TASKS AND EXERCISES |
1. Translate this sentence from the forum question into Spanish: "I have been working on the below but getting no results and the deadline is fast approaching."
2. Repeat the forum question word for word from "2019-06-20 17:42发布" up to and including "of the range.".
3. Decide whether each statement agrees with the forum question. For each, answer yes or no and quote the deciding words.
(a) The data contains more than a million rows.
(b) The results are to be grouped by ClaimID.
(c) Date ranges that overlap or run consecutively are to be combined.

SOURCE TEXT |
↓

How to identify the first gap in multiple start an

2019-06-20 17:42发布

问题:

I have been working on the below but getting no results and the deadline is fast approaching. Also, there are over a million rows as the below. Appreciate your help on the below.

Objective: Group results by MEMBER and build Continuous Coverage Ranges for each Member by combining individual Date Ranges which either overlap or run consecutive to each other with no breaks between the Start & End day of the range.

I have data in the below format:

MemberCode  -----   ClaimID   -----       StartDate   -----       EndDate
00001   -----       012345   -----       2010-01-15   -----       2010-01-20
00001   -----       012350   -----       2010-01-19   -----       2010-01-22
00001   -----       012352   -----       2010-01-20   -----       2010-01-25
00001   -----       012355   -----       2010-01-26   -----       2010-01-30
00002   -----       012357   -----       2010-01-20   -----       2010-01-25
00002   -----       012359   -----       2010-01-30   -----       2010-02-05
00002   -----       012360   -----       2010-02-04   -----       2010-02-15
00003   -----       012365   -----       2010-02-15   -----       2010-02-30

...

↑

INFORMATION PROVIDED |
↓

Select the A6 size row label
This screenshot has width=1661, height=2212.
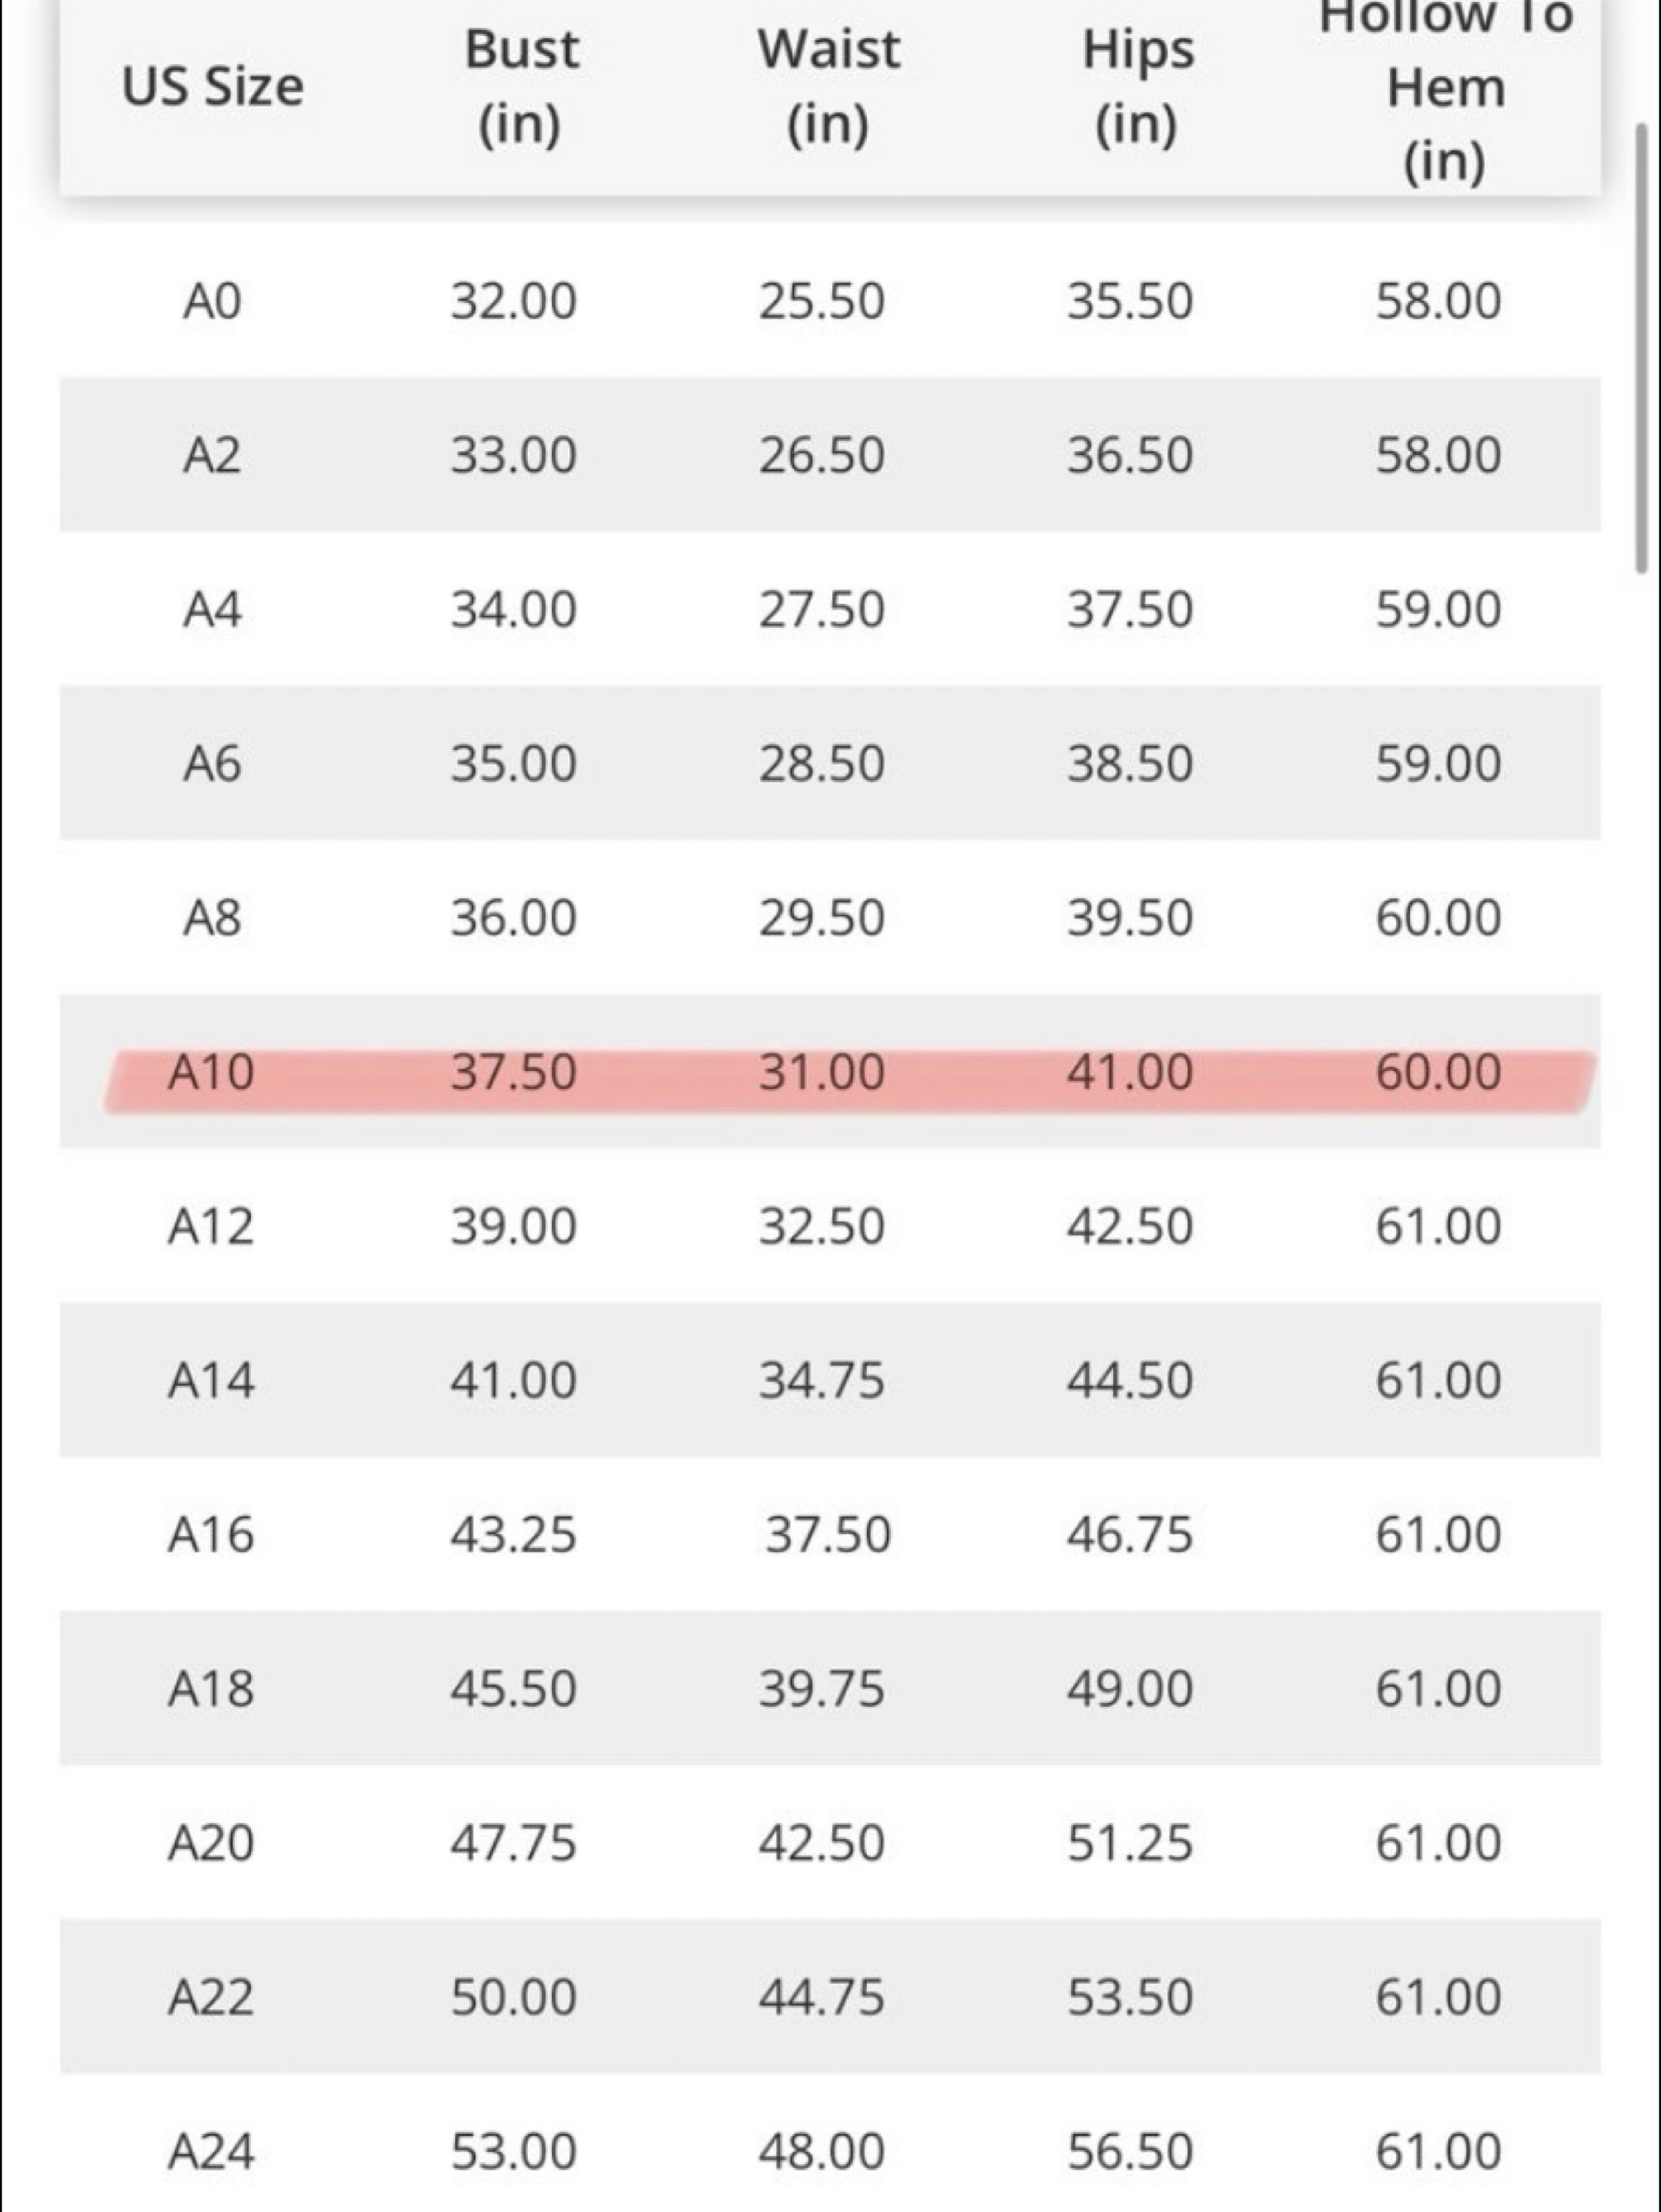212,764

↑

ANSWERS PROVIDED |
1. He estado trabajando en lo siguiente, pero no obtengo resultados y la fecha límite se acerca rápidamente.

2.
2019-06-20 17:42发布

问题:

I have been working on the below but getting no results and the deadline is fast approaching. Also, there are over a million rows as the below. Appreciate your help on the below.

Objective: Group results by MEMBER and build Continuous Coverage Ranges for each Member by combining individual Date Ranges which either overlap or run consecutive to each other with no breaks between the Start & End day of the range.

3.
(a) Yes: "there are over a million rows as the below"
(b) No: "Group results by MEMBER"
(c) Yes: "combining individual Date Ranges which either overlap or run consecutive to each other"